Calculate the standard entropy of vaporization of ammonia at 210.0K, given that the molar heat capacities at constant pressure of liquid ammonia and ammonia vapor are 80.8 J.K-1.mol-1 and 35.1 J.K-1mol-1, respectively, in this range.

Solutions

Expert Solution

The temperature of standard condition is 273.15K.

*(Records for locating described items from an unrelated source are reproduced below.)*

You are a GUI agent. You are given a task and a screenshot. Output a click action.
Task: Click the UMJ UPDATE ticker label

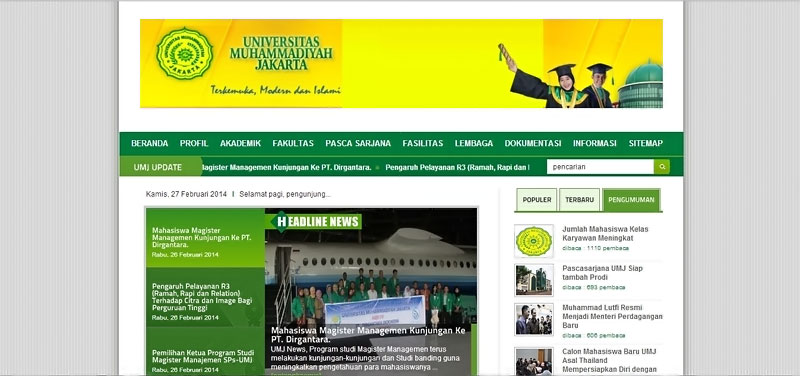(x=158, y=167)
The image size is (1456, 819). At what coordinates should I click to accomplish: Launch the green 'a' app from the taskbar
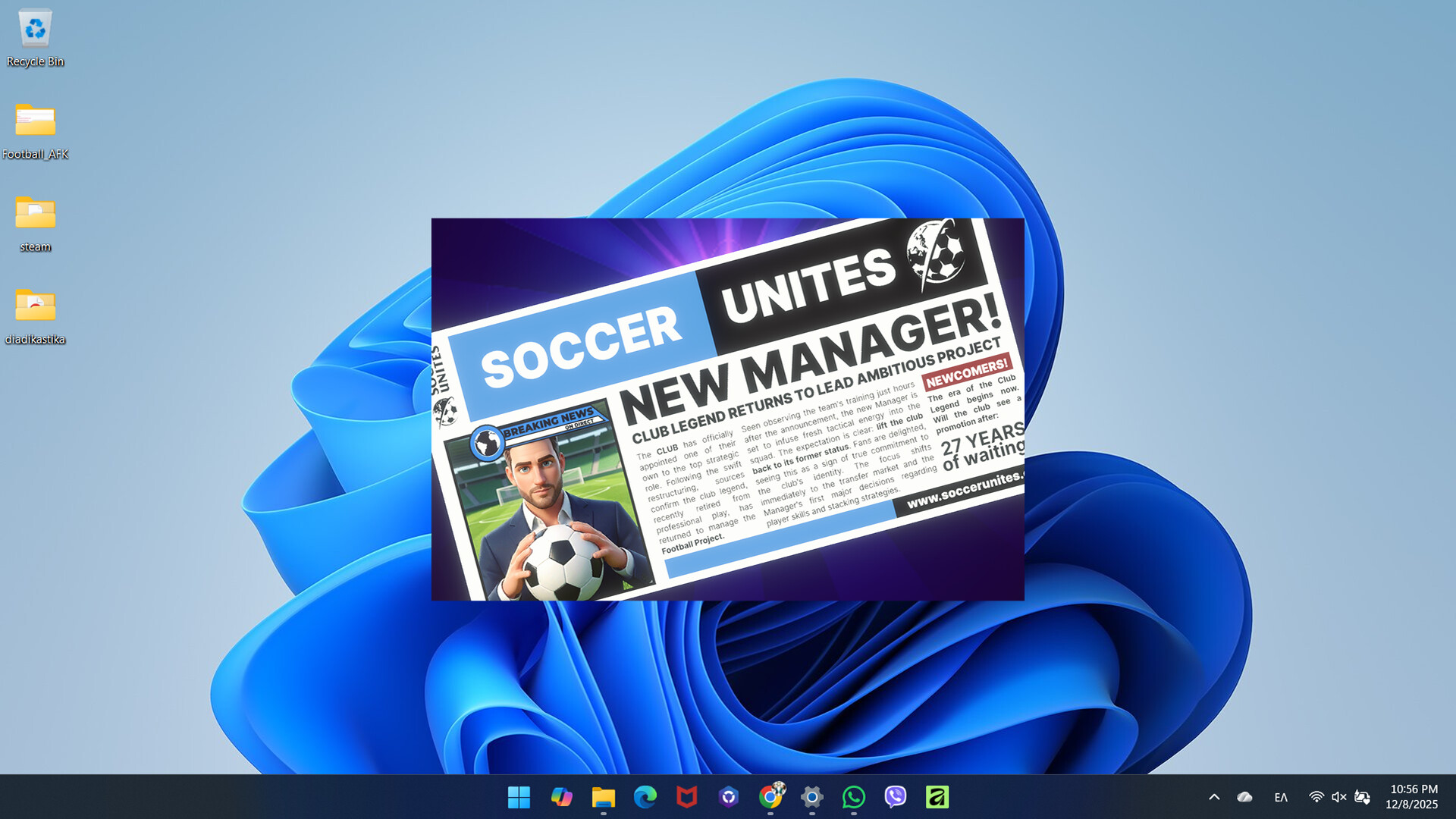point(937,797)
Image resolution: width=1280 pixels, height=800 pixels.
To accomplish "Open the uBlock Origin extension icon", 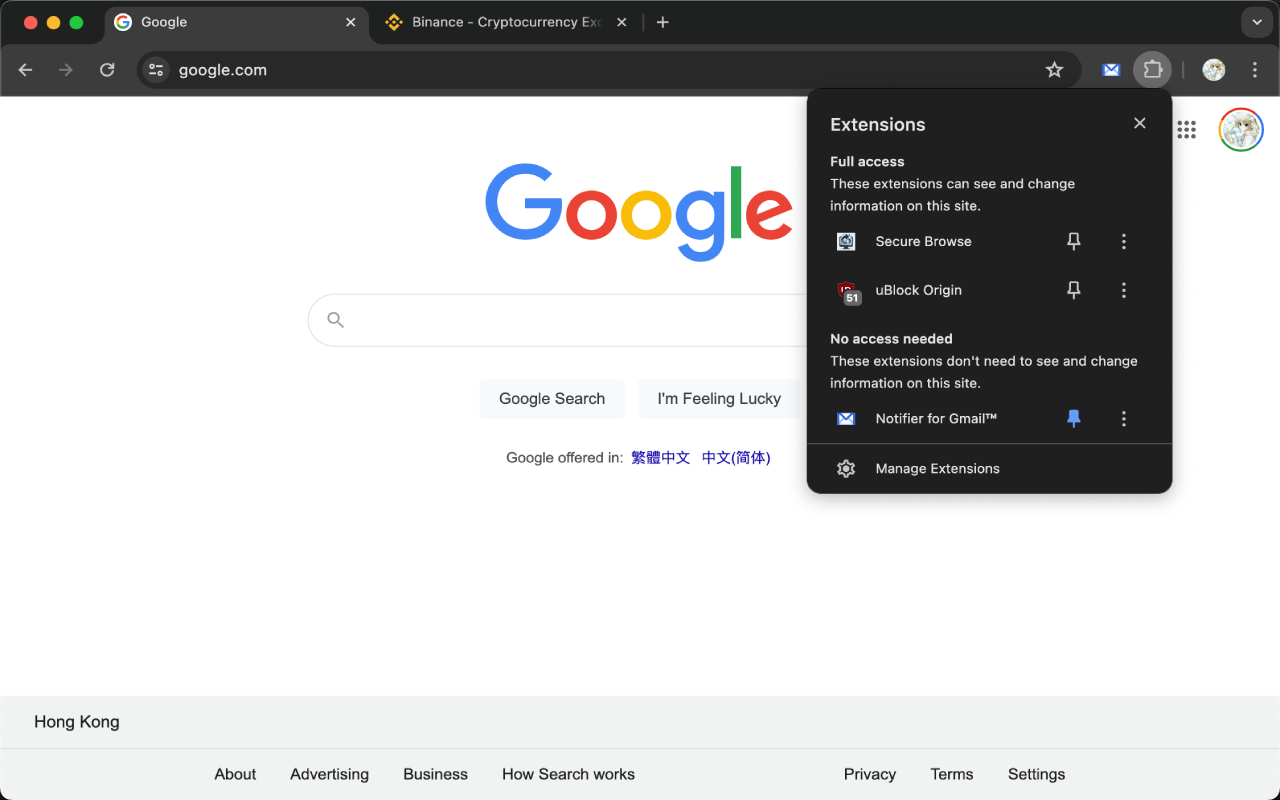I will (846, 290).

The boiling point of ammonia is 239.8 K, where the heat of vaporization is 25.8 kJ/mol.

The entropy change for vaporization at this temperature is

ΔSv = ΔHv/T = 25 800 J/mol / 239.8 K = 107.59 J.mol-1K-1

The calculation temperature is 210.1 K.

hl = 80.8 J.K-1.mol-1

hg = 35.1 J.K-1mol-1

...............................................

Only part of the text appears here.